In Megablasters you and your friend can take control of Bob and Bart, two young boys who have to rescue their kidnapped twin brothers in order to save the world. You will have to conquer at least 9 different worlds, blowing away countless enemies and survive many adventures in order to win the game!

This is the story its creation...

It's always best to start at the beginning: At its beginning Megablasters wasn't meant to become such an enormous game, it wasn't even meant to become a commercial game at all. It all started in 1991 when my brother got a copy of the game “Dynablasters” for his Amiga 500.

Megablasters four player battle mode
Megablasters four player battle mode
In “Dynablasters” you could either play a story mode alone or fight up to 4 friends in the battle mode. I tried my luck with the story mode a couple of times, but we had the greatest fun playing the battle mode, especially with a lot of players. The more, the better.

At some point this also got boring. The battles were over very quickly, you had barely enough time to collect some extras to gain an advantage over your opponents. I found that a big drawback. In my opinion the playing area was too small – the walls that separated you from your opponents were gone very quickly and then you had no other choice than to fight one another. So I had the idea to create a conversion of the battle mode on the CPC and remedy all these disadvantages.

I just wanted to create a battle mode, nothing more, nothing less.

At that time I wasn't aware of the fact that “Dynablasters” was also just a clone of a video game called “Bomberman” which had its origin in a game of the same name on the rather unsuccessful MSX line of personal computers. I would find that out some months later, but for the moment I was content with the idea to create my own conversion of “Dynablasters”...

Megablasters Info
Megablasters Menu Screen
I started out by deciding to use the overscan technique to create a huge playing area. Additionally I selected the CPC four color Mode 1 for the graphics, so that I could have detailed graphics in very small space. Unfortunately using the overscan mode left little main memory for the graphics (the game screen was double buffered so that the animation wouldn't flicker). That meant that the main characters shouldn't have too much animation if any animation at all. I figured that if the main characters would be balls there was no need for animation.

→ **Record excerpts**:
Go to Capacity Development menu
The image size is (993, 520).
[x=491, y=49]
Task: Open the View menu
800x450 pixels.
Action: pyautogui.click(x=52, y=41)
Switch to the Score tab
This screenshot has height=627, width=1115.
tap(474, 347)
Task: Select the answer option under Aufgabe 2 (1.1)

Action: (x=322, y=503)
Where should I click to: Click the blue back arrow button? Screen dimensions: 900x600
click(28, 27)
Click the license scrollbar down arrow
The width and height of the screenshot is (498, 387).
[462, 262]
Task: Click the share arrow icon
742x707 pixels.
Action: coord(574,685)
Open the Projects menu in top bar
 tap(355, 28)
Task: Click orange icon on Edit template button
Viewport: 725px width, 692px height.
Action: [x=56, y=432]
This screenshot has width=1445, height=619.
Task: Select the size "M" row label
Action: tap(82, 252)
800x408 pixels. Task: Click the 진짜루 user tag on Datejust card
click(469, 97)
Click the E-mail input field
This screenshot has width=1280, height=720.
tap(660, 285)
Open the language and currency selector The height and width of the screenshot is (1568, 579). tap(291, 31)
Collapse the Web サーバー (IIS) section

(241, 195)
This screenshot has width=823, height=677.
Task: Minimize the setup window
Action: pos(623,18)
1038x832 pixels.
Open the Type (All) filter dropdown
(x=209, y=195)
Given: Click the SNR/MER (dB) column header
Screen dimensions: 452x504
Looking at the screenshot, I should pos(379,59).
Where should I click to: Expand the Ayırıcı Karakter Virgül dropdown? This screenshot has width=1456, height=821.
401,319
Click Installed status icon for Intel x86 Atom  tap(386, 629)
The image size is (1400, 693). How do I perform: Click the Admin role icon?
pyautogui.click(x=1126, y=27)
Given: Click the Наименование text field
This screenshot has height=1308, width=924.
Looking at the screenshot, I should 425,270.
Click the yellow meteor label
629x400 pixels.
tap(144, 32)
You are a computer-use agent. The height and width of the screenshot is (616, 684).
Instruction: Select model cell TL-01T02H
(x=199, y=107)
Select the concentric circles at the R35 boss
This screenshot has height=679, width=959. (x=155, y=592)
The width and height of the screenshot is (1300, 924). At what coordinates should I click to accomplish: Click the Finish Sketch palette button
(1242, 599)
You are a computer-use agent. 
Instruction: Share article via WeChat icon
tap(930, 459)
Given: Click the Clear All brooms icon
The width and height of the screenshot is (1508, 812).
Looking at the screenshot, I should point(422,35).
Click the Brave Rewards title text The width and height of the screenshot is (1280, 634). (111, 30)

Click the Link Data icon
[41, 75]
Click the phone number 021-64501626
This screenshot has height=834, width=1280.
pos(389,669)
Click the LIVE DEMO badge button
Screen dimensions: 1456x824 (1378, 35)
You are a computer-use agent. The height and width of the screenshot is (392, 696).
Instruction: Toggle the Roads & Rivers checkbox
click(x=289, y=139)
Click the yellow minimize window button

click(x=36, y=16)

→ **Set tasks**:
#1 According to the text on the making of Megablasters, what computer was the brother's copy of "Dynablasters" for?
#2 Carry on with the account of how Megablasters was made, picking up right after its final sentence.

→ **Set of answers**:
#1 An Amiga 500.

#2
Emoticons hadn't been invented at that time and I wasn't good at painting graphics at all. So when it came to giving the characters faces I tried to paint some for a while, but all these attempts looked so terrible that I arrived at the compromise to cover their faces up somehow. The Teenage Mutant Ninja Turtles show and games were very popular at that time and I thought, “Well they have eye bandages and the fans love them, so why don't I give my characters also some facial cover”. Thus the spherical main characters wear bandannas over their faces...

Dying animation in Mode 1
Dying animation
To give the game a somewhat cartoonish look I drew a funny dying animation where the character is blowing to ashes which falls to the ground, leaving the eyes standing still for a moment before they fall on the heap of ashes. I thought that since the characters themselves doesn't offer much for good or at least funny looks this animation (which was easier to draw than a funny looking face) would compensate for that.

The basic game was finished after a few weeks. Actually I was eager to finish it, because I intended to go to the GOS Party 4 in Bad Hersfeld in 1992 and I wanted show the game to the other CPC freaks there. This decision was going to change the course of game almost completely...

World 1 game screen
Game screen from the fourth level in the first World
The game was accepted very well by the other users. Actually one of the other freaks (whom I didn't know at that time) approached me and asked me whether I wanted to make a commercial game out of this battle only game. The name of this CPC freak was Kangaroo and he was the owner of a small company called “New Age Software”. He also distributed BSC's SoundTrakker which soon became the standard CPC music editing software.

I told him that I would think about his offer and would stay in contact with him. Some weeks later I told him that I accepted his offer and would add a story mode to the game.

I redesigned the graphics of the whole game and switched from the four color, high resolution screen mode to a 16 color, reduced resolution screen mode. I had to reprogram the source code to pay heed to this change. While doing this I also added a sound effects routine, since the original Mode 1 version didn't play any explosion or other sounds at all.

As soon as the new four player mode was finished I sent it to Kangaroo to get his opinion. He was quite impressed with the changes I had made to the game and wrote a short piece of music that I was able to add as background music to my game. His music underpinned the action very well and since my sound effects routine used just one of the CPC's three music channels to play the “boom” and “bang” sounds, these effects incorporated nicely with Kangaroo's three channel music.

End of World 4 Boss: Neptune
End of World 4 Boss: Neptune
Actually he was so enthusiastic that soon after getting the new four player mode he started to place ads for the game in the last remaining 8bit computer magazine in Germany: the legendary Computer Flohmarkt.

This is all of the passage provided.